No a las carreras infantiles
Soler, quien ha recorrido un camino desde el miedo escénico hasta convertirse en una figura reconocida, relata episodios significativos en su carrera. En 2014, a pesar de alcanzar un notable éxito tras su paso por Eurovisión, vivió experiencias difíciles, como un desmayo en Sevilla y una angustiante actuación en Málaga.
“Para que el lector se relaje y yo también, he empezado por la parte que más trabajo me ha costado. Eso está superado, pero no olvidado, porque no he querido olvidarlo”, menciona. Reconoce que, aunque ha superado esos momentos, sigue siendo doloroso abordar el tema, recordando que la terapia le ayudó a descubrir las raíces de su autocrítica y debilidad.
Cita “complejos, debilidades y fragilidades” que se forjaron desde su infancia, la cual, a pesar de haber sido “muy bonita”, estuvo marcada por las exigencias de iniciar su carrera musical a los 15 años. Es firme al advertir que no recomienda que los niños empiecen tan pronto en este entorno. “Te pierdes cosas, porque te rodeas de un mundo muy adulto que demanda mucho de ti, y todavía no tienes ni tu carácter ni tu personalidad forjados”, enfatiza.
¿Perdió la oportunidad de cantar ‘Aprendiz’?
Uno de los momentos que relata en su libro es su primer parón artístico, coincidiendo con el período en que no tenía discográfica. Durante ese tiempo, recibió una propuesta de Pepe de Lucía y Alejandro Sanz para interpretar una balada que él había creado. “Me sentía fuerte porque mantenía la ilusión de que aquello no sería definitivo. Un día volvería y lo haría a lo grande, hasta que escuché en la radio, mi canción, interpretada por otro artista que estaba alcanzando gran éxito. El mundo se me vino abajo”, confiesa.
Al ser consultada sobre si esa canción era ‘Aprendiz’, la cual catapultó a Malú en 1998, evita abundar en detalles, restando importancia al episodio. “En ese momento, para Alejandro, yo era una niña casi empezando; él probablemente ni se acuerde. A lo largo de mi carrera, los repertorios se mueven de un artista a otro, porque tú no estás grabando y lo graba otro”, explica.

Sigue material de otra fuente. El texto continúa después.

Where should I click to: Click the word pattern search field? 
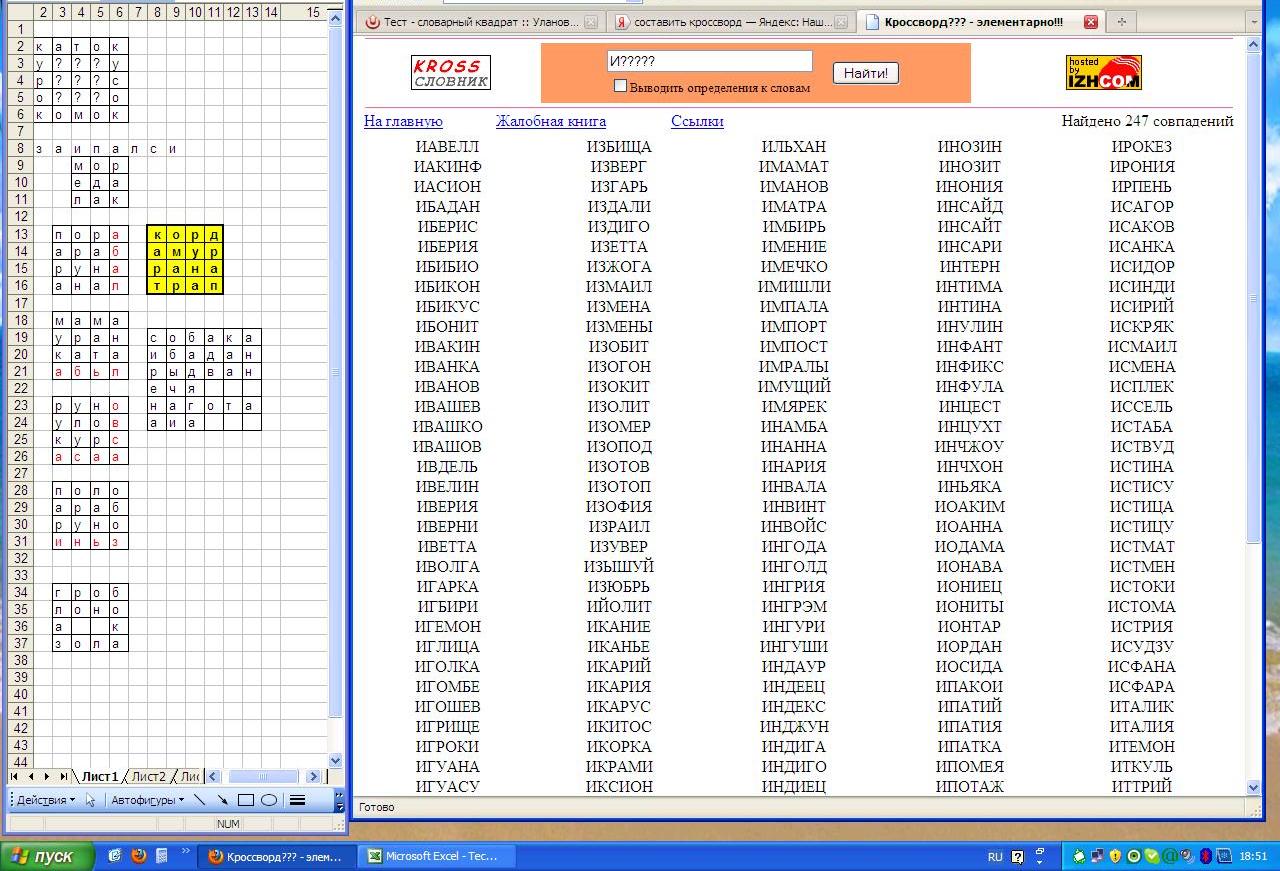(x=709, y=61)
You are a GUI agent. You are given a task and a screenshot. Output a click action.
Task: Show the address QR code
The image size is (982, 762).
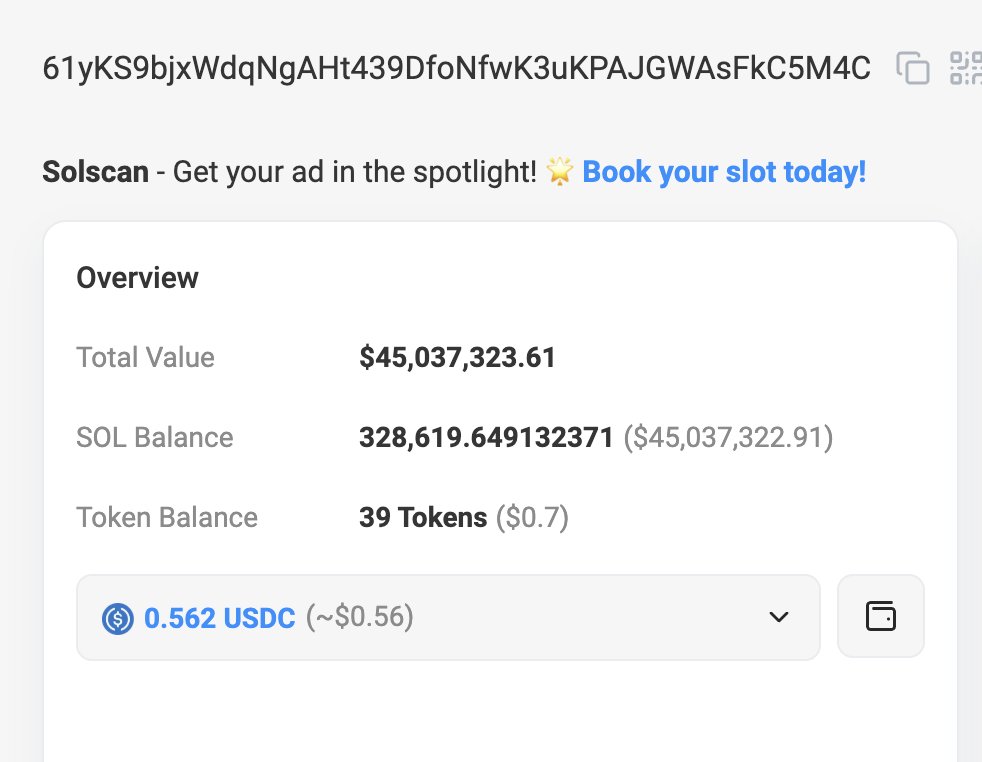(966, 68)
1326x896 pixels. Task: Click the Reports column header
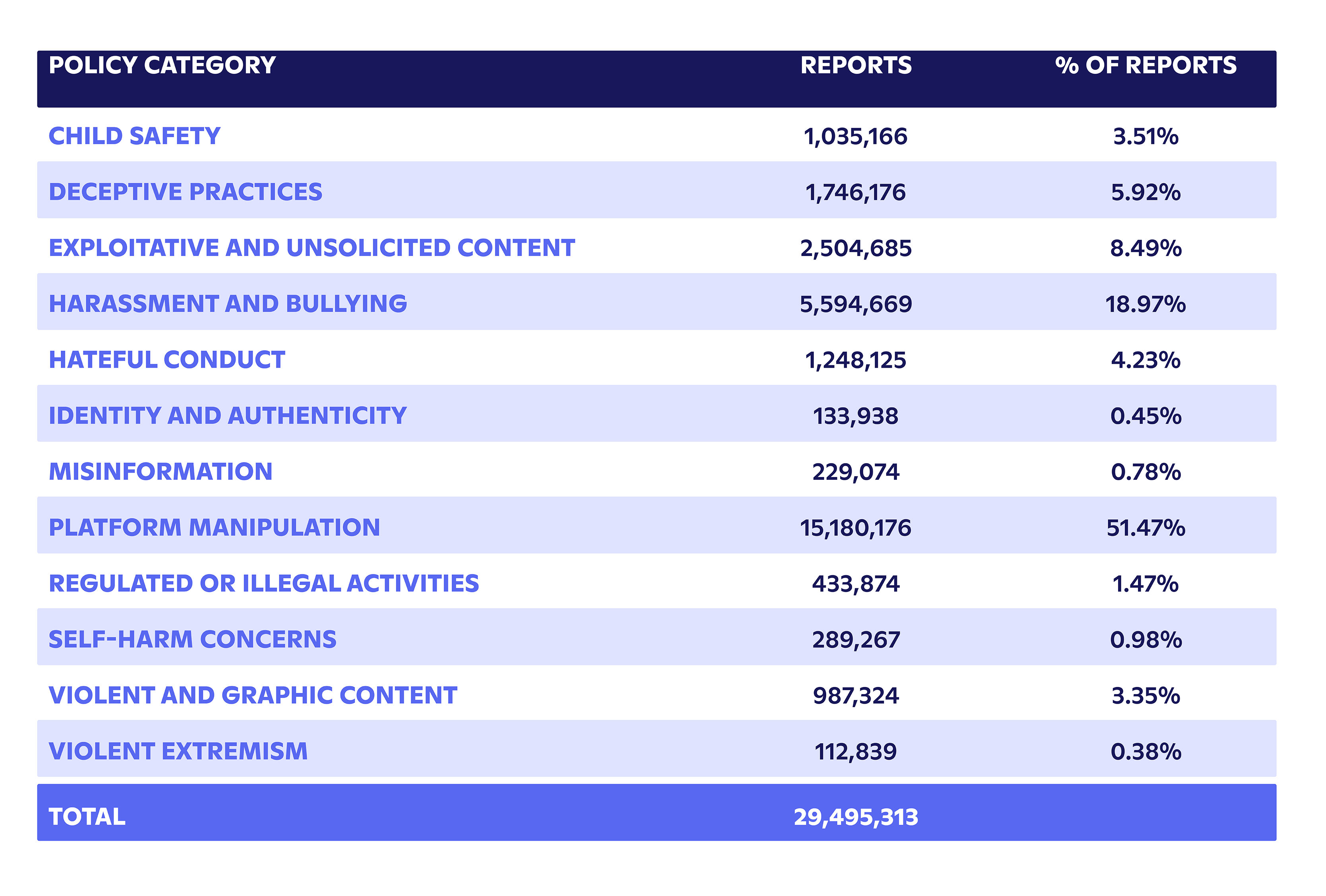coord(856,65)
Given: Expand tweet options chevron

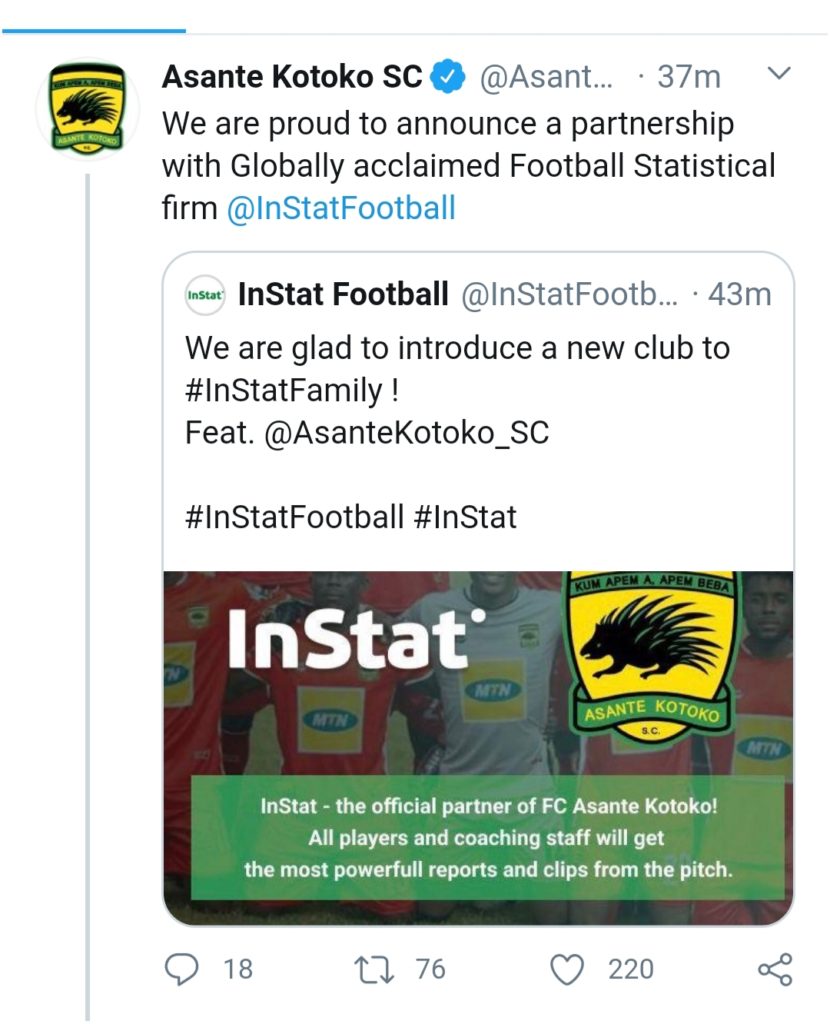Looking at the screenshot, I should [x=778, y=74].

Ahora, al comenzar un nuevo año de gira celebrando sus 30 años de carrera y preparando “dos duetos” que la entusiasman, se aferra a su aprendizaje. Recuerda haber encontrado una referencia humorística que definía “hacerse un Pastora Soler” como un sinónimo de tener un episodio de pánico, y concluye con una petición: “Que ‘hacerse un Pastora Soler’, a partir de ahora, sea levantarse y superarse”, sonríe.